Exercise goal: Could you rewrite the data from the line with "Locate an element" to the line with "coordinates (52, 274).", swapping "screenshot" for "image" and leaving everything else as it is? Omit the pictures from your answer.

Source data:
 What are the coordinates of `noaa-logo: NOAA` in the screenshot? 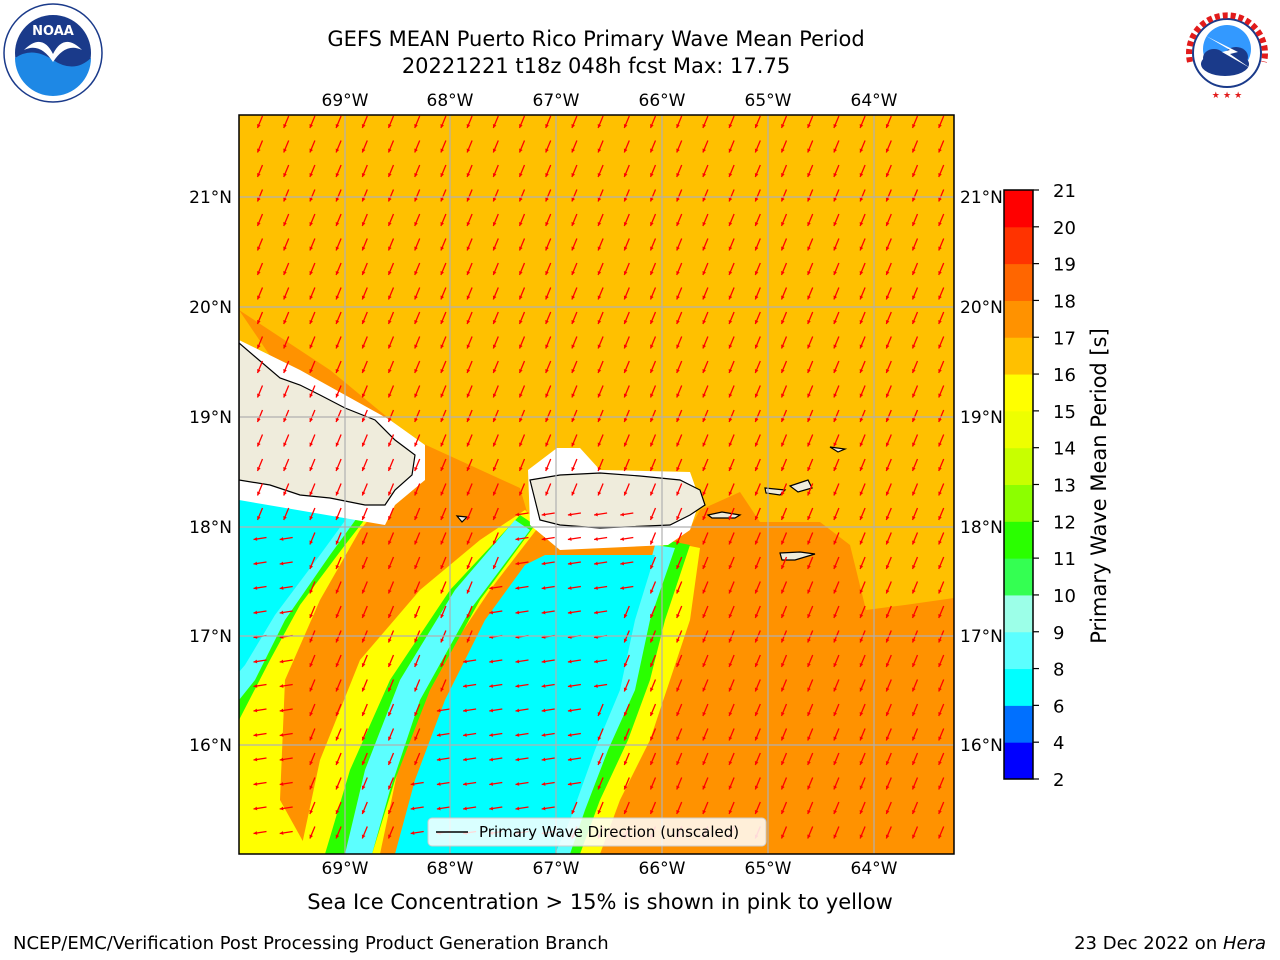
* * *
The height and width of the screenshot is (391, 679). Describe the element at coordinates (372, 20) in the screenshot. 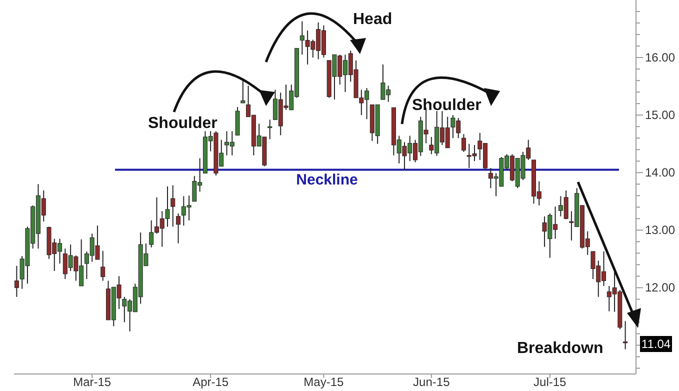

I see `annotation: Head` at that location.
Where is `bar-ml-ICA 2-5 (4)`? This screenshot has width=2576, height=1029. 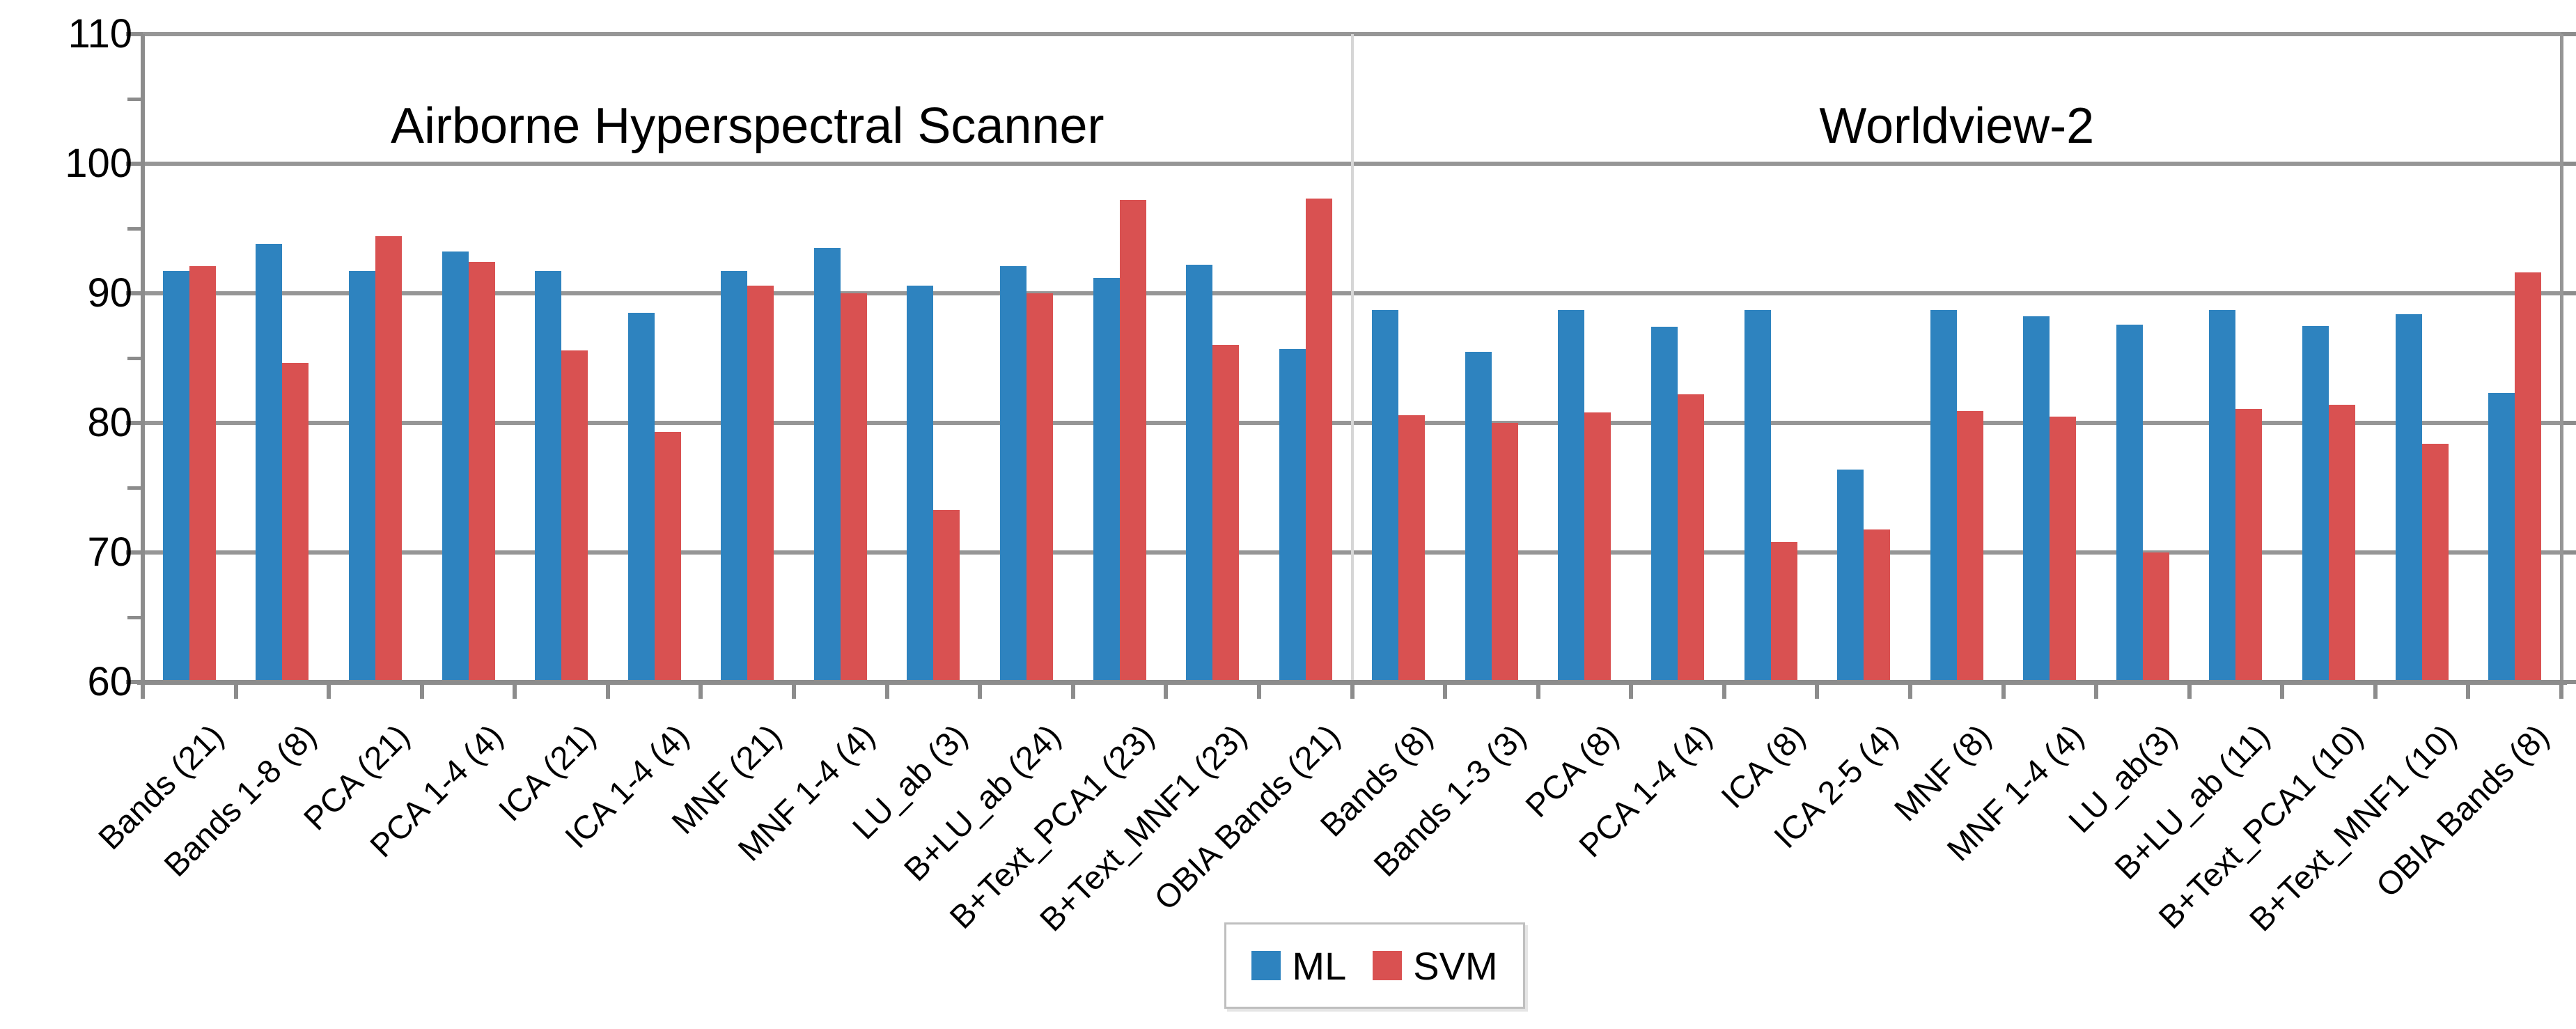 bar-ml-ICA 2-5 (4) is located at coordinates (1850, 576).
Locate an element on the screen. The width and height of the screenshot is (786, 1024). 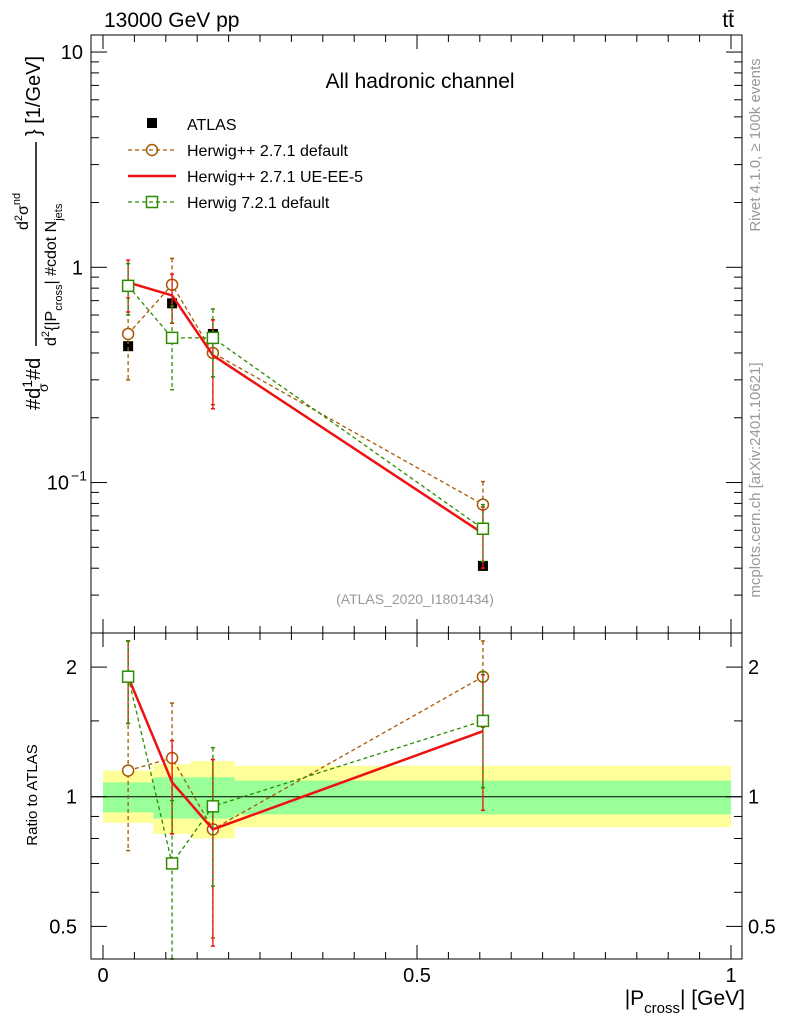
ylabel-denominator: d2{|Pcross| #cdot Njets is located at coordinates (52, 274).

Exercise output:
Locate an element on the screen. The width and height of the image is (786, 1024). 
ylabel-denominator: d2{|Pcross| #cdot Njets is located at coordinates (52, 274).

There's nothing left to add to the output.